Due Thursday 10/31/2012


INTRODUCTION:

For this project, I implemented a GPU rasterizer that reads and rasterizes an .obj file. The pipeline is as follows:

  1. Transform the .obj vertices from model space to screen space using a series of matrix transformations.

  2. Do primitive assembly, i.e. take three vertices at a time and group them into triangles. Calculate normals (I keep them in camera space).

  3. Rasterize per primitive -- for each primitive, find out which fragments it contains.

  4. Fragment shading -- Do diffuse shading for fragments that are contained by a primitive.

I implemented the following extra features:

  • Color interpolation between points on a primitive

  • Back-face culling -- I throw away all triangles that don't face the eye

  • Mouse based interactive camera support


Images:

Normals alt text

alt text

Color interpolation alt text

Diffuse alt text

Smooth normals alt text

Specular alt text

alt text

Here is a video of the cow and the Stanford dragon being rasterized. If vimeo is not loading, please see here


PERFORMANCE EVALUATION

Rasterizing per primitive VS per fragment

Number of Faces Primitive parallel (FPS) Fragment parallel (FPS)
Triangle (1) 60 60
Cube (12) 40 60
Cow (4853) 60 4
Bunny (69630) 30 timed out
Dragon (100,000) 12 timed out

For meshes with bigger and fewer triangles, rasterizing by fragment proved to be more efficient than rasterizing by primitive.

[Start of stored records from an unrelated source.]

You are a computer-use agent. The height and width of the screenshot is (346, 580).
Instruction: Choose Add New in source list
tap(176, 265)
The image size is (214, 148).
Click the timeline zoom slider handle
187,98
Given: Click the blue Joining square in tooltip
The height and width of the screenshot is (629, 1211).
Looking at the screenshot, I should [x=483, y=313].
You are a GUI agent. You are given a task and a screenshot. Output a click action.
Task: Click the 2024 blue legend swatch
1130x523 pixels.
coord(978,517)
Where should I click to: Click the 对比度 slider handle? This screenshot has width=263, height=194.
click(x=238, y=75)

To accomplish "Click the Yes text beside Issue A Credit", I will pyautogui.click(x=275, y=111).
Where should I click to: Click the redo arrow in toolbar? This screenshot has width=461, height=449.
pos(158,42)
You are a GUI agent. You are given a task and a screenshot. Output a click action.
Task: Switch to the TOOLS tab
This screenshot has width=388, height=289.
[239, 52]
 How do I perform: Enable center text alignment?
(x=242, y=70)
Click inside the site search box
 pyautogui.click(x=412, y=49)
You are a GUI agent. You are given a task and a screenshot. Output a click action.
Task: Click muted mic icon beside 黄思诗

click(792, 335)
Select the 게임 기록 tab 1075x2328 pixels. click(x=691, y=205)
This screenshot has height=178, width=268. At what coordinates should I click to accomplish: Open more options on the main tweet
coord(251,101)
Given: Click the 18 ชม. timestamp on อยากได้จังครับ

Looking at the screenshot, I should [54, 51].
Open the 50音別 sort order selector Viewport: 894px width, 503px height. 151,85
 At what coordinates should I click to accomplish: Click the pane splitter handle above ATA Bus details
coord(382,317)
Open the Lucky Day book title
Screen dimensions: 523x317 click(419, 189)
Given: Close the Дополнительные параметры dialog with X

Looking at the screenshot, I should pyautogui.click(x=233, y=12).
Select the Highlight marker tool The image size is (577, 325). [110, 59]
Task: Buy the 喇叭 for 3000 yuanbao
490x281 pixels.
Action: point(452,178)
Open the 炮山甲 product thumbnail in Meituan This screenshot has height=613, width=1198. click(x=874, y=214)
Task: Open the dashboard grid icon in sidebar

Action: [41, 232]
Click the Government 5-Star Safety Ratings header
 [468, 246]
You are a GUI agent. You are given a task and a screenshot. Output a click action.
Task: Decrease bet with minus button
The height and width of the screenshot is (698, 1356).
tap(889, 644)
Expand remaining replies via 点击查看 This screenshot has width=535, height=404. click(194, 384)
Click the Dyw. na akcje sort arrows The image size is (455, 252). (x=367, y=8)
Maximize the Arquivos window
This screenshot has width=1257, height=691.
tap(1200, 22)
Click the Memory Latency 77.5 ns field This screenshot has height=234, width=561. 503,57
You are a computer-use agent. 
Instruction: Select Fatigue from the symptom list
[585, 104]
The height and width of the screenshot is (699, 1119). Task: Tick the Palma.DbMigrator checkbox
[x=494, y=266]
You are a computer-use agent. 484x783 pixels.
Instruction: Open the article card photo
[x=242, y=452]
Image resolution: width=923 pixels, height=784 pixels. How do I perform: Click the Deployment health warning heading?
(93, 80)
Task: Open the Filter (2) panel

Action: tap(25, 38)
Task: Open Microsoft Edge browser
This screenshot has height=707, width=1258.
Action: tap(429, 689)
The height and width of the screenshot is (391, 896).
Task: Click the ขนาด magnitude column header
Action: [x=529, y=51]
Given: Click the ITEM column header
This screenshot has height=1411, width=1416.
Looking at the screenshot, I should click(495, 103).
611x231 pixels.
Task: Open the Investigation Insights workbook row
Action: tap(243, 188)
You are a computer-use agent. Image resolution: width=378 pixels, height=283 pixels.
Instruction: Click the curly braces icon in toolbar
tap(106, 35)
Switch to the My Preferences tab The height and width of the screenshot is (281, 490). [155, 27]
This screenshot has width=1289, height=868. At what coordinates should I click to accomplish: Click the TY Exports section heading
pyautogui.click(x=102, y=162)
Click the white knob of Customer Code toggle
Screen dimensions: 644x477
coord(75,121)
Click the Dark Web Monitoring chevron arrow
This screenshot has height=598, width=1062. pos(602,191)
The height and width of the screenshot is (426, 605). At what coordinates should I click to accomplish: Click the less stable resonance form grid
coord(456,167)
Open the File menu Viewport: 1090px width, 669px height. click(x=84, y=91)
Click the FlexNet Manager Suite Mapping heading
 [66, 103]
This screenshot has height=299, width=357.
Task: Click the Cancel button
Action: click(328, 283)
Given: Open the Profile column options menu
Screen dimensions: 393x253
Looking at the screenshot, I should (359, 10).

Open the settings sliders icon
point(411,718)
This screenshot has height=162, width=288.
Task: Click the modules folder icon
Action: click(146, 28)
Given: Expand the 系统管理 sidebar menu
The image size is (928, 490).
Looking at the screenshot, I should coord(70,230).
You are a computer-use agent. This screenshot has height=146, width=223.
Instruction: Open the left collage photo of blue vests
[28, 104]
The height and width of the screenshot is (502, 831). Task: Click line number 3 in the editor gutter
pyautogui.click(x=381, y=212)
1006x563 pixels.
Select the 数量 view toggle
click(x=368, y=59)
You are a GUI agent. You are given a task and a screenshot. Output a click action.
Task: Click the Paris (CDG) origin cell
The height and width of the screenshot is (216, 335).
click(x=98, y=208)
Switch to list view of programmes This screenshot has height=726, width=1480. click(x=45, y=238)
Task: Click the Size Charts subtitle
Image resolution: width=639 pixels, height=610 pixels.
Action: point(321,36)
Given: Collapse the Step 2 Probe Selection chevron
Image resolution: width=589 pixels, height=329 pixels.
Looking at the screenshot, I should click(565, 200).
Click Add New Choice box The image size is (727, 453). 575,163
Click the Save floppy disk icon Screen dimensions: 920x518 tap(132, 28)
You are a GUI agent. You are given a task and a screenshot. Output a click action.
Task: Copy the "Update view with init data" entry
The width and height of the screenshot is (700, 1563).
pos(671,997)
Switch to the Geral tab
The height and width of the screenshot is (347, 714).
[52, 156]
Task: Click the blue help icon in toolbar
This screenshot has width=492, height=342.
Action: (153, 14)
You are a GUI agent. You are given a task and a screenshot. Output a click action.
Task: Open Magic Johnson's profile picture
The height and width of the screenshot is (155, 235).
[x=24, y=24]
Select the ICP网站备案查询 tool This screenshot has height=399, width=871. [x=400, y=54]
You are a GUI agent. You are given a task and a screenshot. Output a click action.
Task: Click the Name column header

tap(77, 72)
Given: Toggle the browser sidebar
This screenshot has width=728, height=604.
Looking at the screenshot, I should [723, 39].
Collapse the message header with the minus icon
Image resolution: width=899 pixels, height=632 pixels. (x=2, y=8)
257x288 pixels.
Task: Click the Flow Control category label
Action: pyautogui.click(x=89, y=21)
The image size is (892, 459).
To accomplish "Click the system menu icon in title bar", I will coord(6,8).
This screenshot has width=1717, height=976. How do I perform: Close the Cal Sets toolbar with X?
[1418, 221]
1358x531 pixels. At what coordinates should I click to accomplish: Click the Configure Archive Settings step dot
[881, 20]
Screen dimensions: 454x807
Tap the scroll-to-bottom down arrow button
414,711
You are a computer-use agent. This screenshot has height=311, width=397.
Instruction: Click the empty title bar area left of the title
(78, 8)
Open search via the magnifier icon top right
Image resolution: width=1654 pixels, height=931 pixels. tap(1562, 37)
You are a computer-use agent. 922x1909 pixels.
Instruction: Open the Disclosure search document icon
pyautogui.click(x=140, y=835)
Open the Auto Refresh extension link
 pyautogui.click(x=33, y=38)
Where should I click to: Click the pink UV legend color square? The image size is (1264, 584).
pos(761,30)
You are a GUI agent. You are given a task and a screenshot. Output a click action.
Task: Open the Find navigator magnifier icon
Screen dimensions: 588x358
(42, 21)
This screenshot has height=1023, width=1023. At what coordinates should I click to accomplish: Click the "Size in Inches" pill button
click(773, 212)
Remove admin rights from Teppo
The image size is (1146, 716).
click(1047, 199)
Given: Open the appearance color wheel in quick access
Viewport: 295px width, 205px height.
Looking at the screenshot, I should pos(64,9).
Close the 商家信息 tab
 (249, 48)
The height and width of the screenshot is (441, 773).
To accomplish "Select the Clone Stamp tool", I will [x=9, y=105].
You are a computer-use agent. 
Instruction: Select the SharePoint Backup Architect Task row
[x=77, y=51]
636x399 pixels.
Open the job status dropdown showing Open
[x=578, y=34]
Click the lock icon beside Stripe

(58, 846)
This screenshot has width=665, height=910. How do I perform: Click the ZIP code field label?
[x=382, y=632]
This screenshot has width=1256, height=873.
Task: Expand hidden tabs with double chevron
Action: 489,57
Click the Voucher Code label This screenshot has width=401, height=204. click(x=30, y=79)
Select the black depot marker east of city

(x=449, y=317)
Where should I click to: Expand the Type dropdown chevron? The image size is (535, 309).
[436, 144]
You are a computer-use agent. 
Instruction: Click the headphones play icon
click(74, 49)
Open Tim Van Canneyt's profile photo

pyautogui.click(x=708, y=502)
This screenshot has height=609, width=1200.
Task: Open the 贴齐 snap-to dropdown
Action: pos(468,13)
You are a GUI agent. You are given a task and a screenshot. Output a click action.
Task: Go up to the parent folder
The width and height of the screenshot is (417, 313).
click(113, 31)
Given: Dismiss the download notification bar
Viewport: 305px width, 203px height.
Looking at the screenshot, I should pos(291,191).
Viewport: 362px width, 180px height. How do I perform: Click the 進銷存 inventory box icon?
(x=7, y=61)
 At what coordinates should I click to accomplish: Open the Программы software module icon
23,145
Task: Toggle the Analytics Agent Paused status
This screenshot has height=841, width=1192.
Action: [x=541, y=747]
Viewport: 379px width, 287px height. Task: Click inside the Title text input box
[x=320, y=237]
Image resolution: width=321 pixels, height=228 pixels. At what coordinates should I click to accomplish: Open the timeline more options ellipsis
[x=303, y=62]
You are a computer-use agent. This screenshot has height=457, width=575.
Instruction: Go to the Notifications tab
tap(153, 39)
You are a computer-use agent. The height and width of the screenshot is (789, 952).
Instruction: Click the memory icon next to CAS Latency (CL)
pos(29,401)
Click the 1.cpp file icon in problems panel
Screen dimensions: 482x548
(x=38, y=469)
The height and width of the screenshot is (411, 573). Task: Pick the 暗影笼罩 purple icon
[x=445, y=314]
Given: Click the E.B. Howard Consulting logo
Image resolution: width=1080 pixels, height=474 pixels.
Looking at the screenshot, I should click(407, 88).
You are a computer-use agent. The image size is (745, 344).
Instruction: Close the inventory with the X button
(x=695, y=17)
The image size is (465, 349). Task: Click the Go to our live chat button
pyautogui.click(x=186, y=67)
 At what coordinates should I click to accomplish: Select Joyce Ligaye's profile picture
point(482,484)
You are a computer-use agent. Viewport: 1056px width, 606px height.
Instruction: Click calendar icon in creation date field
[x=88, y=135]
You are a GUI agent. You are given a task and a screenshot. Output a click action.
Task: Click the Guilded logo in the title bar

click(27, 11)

When meshes became more high-poly, the performance of primitive parallel rasterization increased drastically, while fragment parallel rasterization's performance plumetted. In primitive parallel rasterization, the bounding box of the primitive can be calculated before entering the loop that checks intersection per fragment. This saves a lot of time since a large percentage of fragments can be thrown out simply by doing one test. This property is extremely useful when meshes are dense (like the bunny and the dragon) with triangles that fill up only a few fragments each. However, rasterizing using the fragment parallel method is much slower for such meshes. Every fragment needs to be tested against every primitive, and this becomes prohibitively expensive as meshes denser. As shown above, the bunny and dragon models cannot be rasterized this way.

Using backface culling

Number of Faces Primitive parallel (FPS) Fragment parallel (FPS)
Triangle (1) 121.18 121.11
Cube (12) 560.12 562.87
Cow (4853) 75.73 81.56
Bunny (69630) 88.67 102.03
Dragon (100,000) 560.78 687.83

alt text

The red bar represents rendering with no backface culling. The blue bar represents renders with backface culling.

Backface culling provides a noticeable performance boost when there are a lot of primitives in the mesh, as expected.